SOURCE EXCERPT:
▼

“Not in Assisted Living (Yet): Dispatches from the Edge of Independence!

Welcome to my World---Woman, widow, senior citizen seeking to live out my days with a sense of whimsy as I search for inner peace and friendships. Jeez, that sounds like a profile on a dating app and I have zero interest in them, having lost my soul mate of 42 years. Life was good until it wasn't when my husband had a massive stroke and I spent the next 12 1/2 years as his caregiver. This blog has documented the pain and heartache of loss, my dark humor, my sweetest memories and, yes, even my pity parties and finally, moving past it all. And now I’m ready for a new start, in a new location---a continuum care campus in West Michigan, U.S.A. Some people say I have a quirky sense of humor that shows up from time to time in this blog. Others say I make some keen observations about life and growing older. Stick around, read a while. I'm sure we'll have things in common. Your comments are welcome and encouraged. Jean
Showing posts with label yellow dogs. Show all posts
Showing posts with label yellow dogs. Show all posts

Wednesday, October 3, 2018

Yellow Dogs, Busy Widows and Art Shows


I need to slow down but I can’t do it this week. Monday I had lunch in a near-by tourist town with my Gathering Girls pals. Tuesday it was a fun lecture/slide show about a huge art contest in town that registered 1,200 entries from 40 countries. Wednesday---today---you’ll find me at the cemetery getting my husband’s gravestone ready for winter and stopping for my flu and shingles shots. Thursday I’ll be going to the audiologist to get my hearing aids turned up because sentences like, “I love your cat” are starting to sound like, “I love your fat.” Friday my cleaning service girl is coming. Of course, these things were/will be in addition to all the normal details of living---fixing meals, doing laundry, taking showers, walking the dog, watching ‘Dancing with the Stars’ and the new ‘You’ creepy-but-addictive TV show on Lifetime. And I won’t tell you about how many times Starbucks waves me in to test their new fall menu of drinks. So far the Maple Pecan Iced Latte wins my vote over the Pumpkin Choco Chai or the Hot Apple Chai. Wouldn’t you love sit in on a drink naming session? I would. Same for the paint companies that create so many new wall color names every year. Seriously, how on earth did Sherwin Williams come up with ‘Salty Dog’ for what looks like Hyper Blue straight out of an artist’s tube with a dab of black added in? But I digress.

▲

GOAL 1:
State whether each statement agrees with the blog post above about a widow's busy week. Answer yes or no, and quote the deciding words of the post. (a) The writer spent ten years caring for her husband after his stroke. (b) The art contest described in Tuesday's lecture drew entries from 40 countries. (c) Of the new fall drinks, the writer so far prefers the Maple Pecan Iced Latte.
GOAL 2:
Carry on the blog post about a widow's busy week, picking up right after its final sentence.

LISTING:

▼

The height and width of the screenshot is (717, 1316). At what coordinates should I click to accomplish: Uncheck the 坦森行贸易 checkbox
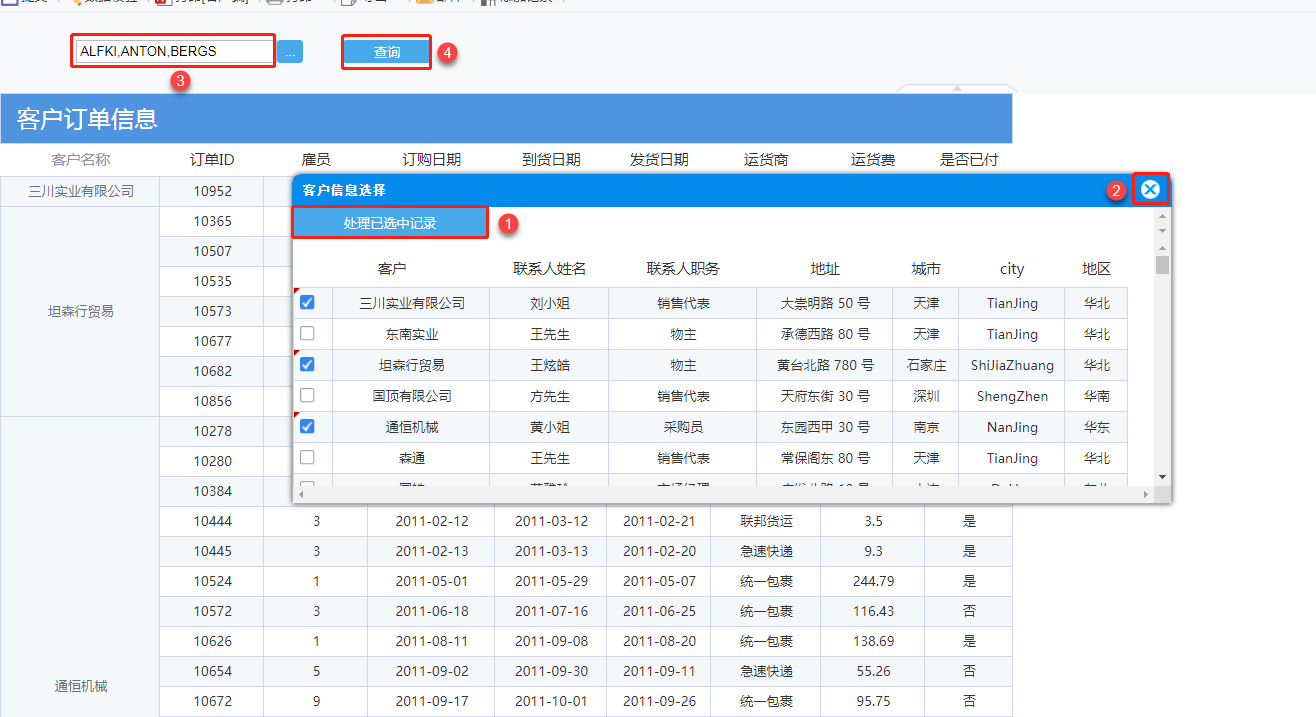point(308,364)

▲
▼

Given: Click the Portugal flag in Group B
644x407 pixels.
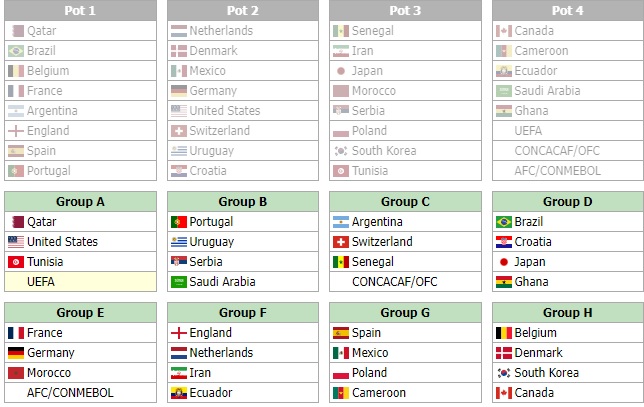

▲

OUTPUT 1:
(a) No: "I spent the next 12 1/2 years as his caregiver."
(b) Yes: "registered 1,200 entries from 40 countries."
(c) Yes: "So far the Maple Pecan Iced Latte wins my vote over the Pumpkin Choco Chai or the Hot Apple Chai."

OUTPUT 2:
Back on topic: I am also babysitting seven closed e-Bay auctions and seven active auctions. Are you sick of hearing about my widowhood adventures at e-Bay yet? If you are, you'll be happy to know that I only have October to continue the hard-charging listings before I’ll quit until after Christmas. In the meantime, here’s a pop quiz/history lesson for you. Do you know what the item is in the photo above? I’m guessing ‘no.’ It’s known as a Yellow Dog, popularized by something Teddy Roosevelt said the first time he saw a group of them in the dark of night. A reporter traveling with him wired a story back East and a front page newspaper headline soon proclaimed: “Roosevelt sees Yellow Dogs in Texas!” It was one of my husband’s favorite possessions because after he bought the cast iron what-the-heck-is-it, it took us two years to find out the answer. If only Google had been invented sooner. I showed my niece another what-is-it last year and within a few minutes she took a photo of it, posted it on a website that helps ID things and we had an answer to the what-is-it question that had eluded me for two decades. 

How we found out what the pot with two spouts was used for is the kind of story Don enjoyed telling to anyone who’d come over and spot it in the house. We were on our way to a Romance Writer’s Convention in San Antonio, Texas in 1990 when we stopped at a tourist visitor’s center. Smack-dab on the front of a museum brochure was an unidentified and unexplained two spouted pot like ours. Off we went on a 100 mile detour just so we could learn that it’s an oilfield derrick lamp, the official name that no one uses anymore. At night from a distance the yellow flames coming out of the spouts looked like yellow eyes to good old Teddy and the shadows the lamps cast on the ground below looked like a pack of dog heads below the derricks where they hung. I can’t imagine what it will be like not to live with possessions that all come with stories to tell. 

The art lecture/slide show I went to was billed as an Armchair Art Show. The art show it featured was the brain-child of Betsy DeVos’ son and is billed as the “largest public art show in the world.” It runs for two weeks and the pieces are all over our downtown area. A $200,000 prize goes to one person who is voted in by the public and another $200,000 goes to someone who is picked by a five member panel of art critics and it is possible for one artist to win both, bring their prize money up to $400,000. Five other artists win $12,500 each. Our senior hall took four busloads of people downtown to see the art this year and I have gone in the past years. But the crowds and pressure of meeting back up with the bus a dozen times over an afternoon so it could shuffle us between various venues was too stressful. The ‘armchair tour’ via a slide show was a new addition at senior hall this year and it was extremely well attended.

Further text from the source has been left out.